In November 2015, I was diagnosed with stage 4b non-Hodgkins lymphoma. If you’ve never been through something similar, I’ll let you in on a little secret: when you find out that you have cancer, you think you’re going to die the next day. In that moment, all I could think about was how much I didn’t want to leave my son alone.
How much of this would he even be able to understand? He had turned three only a few months earlier. He should be focusing on the alphabet and actually getting the majority of his pee to end up inside the toilet. He should still believe that a kiss from mommy can heal any boo boo, but instead he was thrust head-first into a reality where some ouchies are just too big for a band-aid. Even the band-aids with Power Rangers on them.
I’ve always tried to give my son as much information as he could handle, so when cancer became a part of our lives, I was as honest as I could be. There were no cute nicknames for the disease or chemotherapy. When I was hospitalized, he always knew where I was and, for the most part, he knew why. It was a lot to drop on him at one time, but he handled it as well as I ever imagined he would.
But I’d be a liar if I said that things didn’t change. As chemotherapy sapped my strength, our physical interactions had to change. There was no more lifting him high above my head to play “helicopter” or destroying him in footraces. (No, I’m not one of those dads that lets him win because he’s my kid. I’m old and overweight, he’ll be able to beat me one day soon, so I’m going to enjoy my athletic superiority while I can.) To his credit, he adapted to this pretty quickly – asking me if I felt “yucky” on a particular day, or if I was too sick to pick him up from school.

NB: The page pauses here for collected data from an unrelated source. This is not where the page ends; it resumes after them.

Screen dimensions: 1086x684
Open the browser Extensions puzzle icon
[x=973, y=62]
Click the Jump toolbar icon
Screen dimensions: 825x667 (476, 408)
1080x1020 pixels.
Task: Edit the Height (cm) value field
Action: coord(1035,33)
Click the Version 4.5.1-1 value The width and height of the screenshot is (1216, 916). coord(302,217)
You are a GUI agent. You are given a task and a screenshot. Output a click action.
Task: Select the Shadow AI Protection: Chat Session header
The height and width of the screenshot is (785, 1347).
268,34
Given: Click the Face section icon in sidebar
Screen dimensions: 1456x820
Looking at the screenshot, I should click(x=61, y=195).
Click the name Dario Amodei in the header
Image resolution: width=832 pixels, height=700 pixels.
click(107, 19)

I worried that Noah wouldn’t understand why everything was changing so quickly and so drastically. But instead of being confused or resentful, the little person that I tried to protect from everything that could harm him had become my caregiver overnight. When I coughed, he came running. He reminded me to take my medicine and brought me the thermometer when it was time to take my temperature. He rubbed my back when I threw up, and even ran and got his mother the one time that I passed out. As unlikely as it sounds, for 16 months my toddler took care of me.
If there’s a lesson to be learned from all of this, I think it’s that children are more resilient than we give them credit for. I never imagined that my 3-year-old, who was still battling crippling poop anxiety at the time, would ever be capable of handling the pressure that comes with having a sick parent. But, not only did he handle it, he showed a level of emotional maturity and empathy well beyond his years.